**EXERCISE REQUIREMENTS:**
Take every record and write it out again exactly, with no images included.

(Records from a data source)
=====

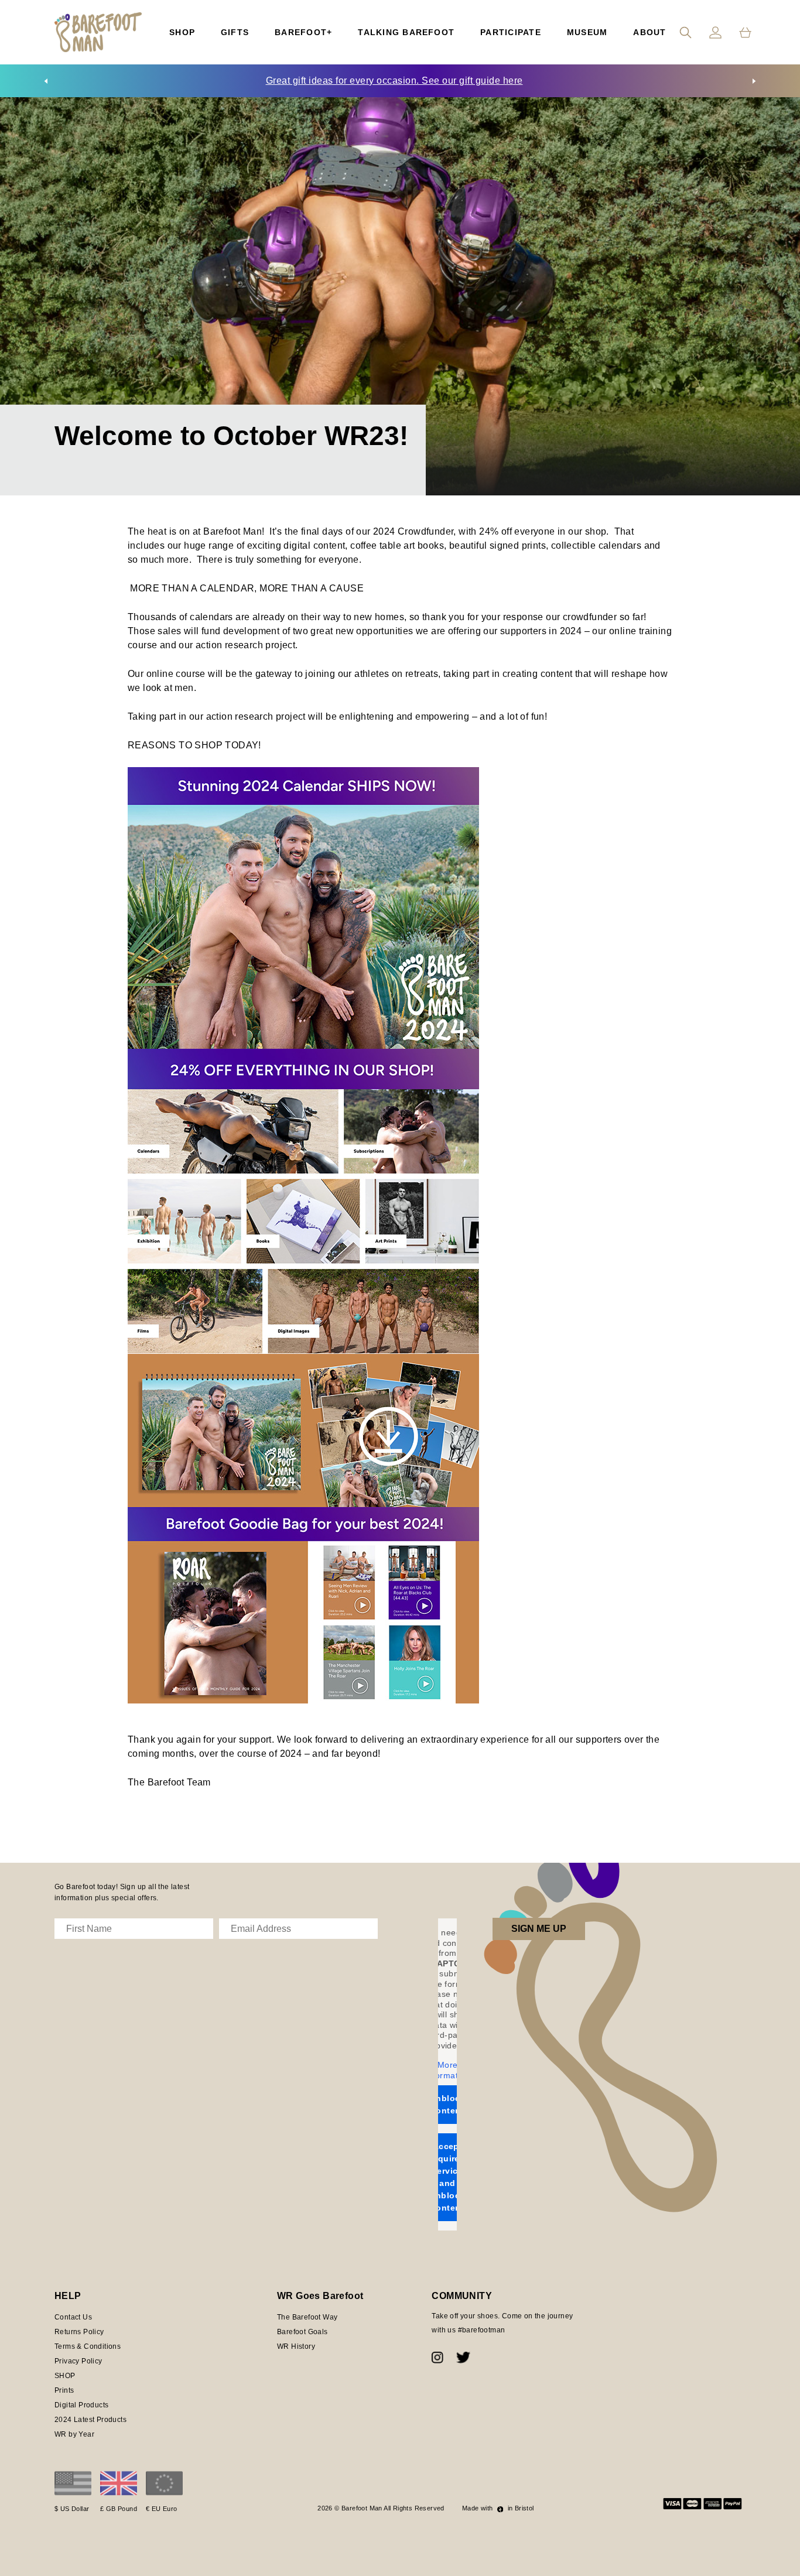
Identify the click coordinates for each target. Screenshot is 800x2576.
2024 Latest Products (90, 2420)
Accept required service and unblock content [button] (447, 2176)
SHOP (65, 2376)
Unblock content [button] (447, 2104)
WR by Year (74, 2434)
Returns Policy (79, 2332)
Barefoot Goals (302, 2332)
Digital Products (81, 2405)
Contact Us (73, 2317)
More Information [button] (447, 2070)
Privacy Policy (78, 2361)
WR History (296, 2346)
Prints (64, 2390)
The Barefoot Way (307, 2317)
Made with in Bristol (498, 2508)
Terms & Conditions (87, 2346)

=====

**ANSWER BOX:**
Identify the click coordinates for each target. Screenshot is 800x2576.
2024 Latest Products (90, 2420)
Accept required service and unblock content [button] (447, 2176)
SHOP (65, 2376)
Unblock content [button] (447, 2104)
WR by Year (74, 2434)
Returns Policy (79, 2332)
Barefoot Goals (302, 2332)
Digital Products (81, 2405)
Contact Us (73, 2317)
More Information [button] (447, 2070)
Privacy Policy (78, 2361)
WR History (296, 2346)
Prints (64, 2390)
The Barefoot Way (307, 2317)
Made with in Bristol (498, 2508)
Terms & Conditions (87, 2346)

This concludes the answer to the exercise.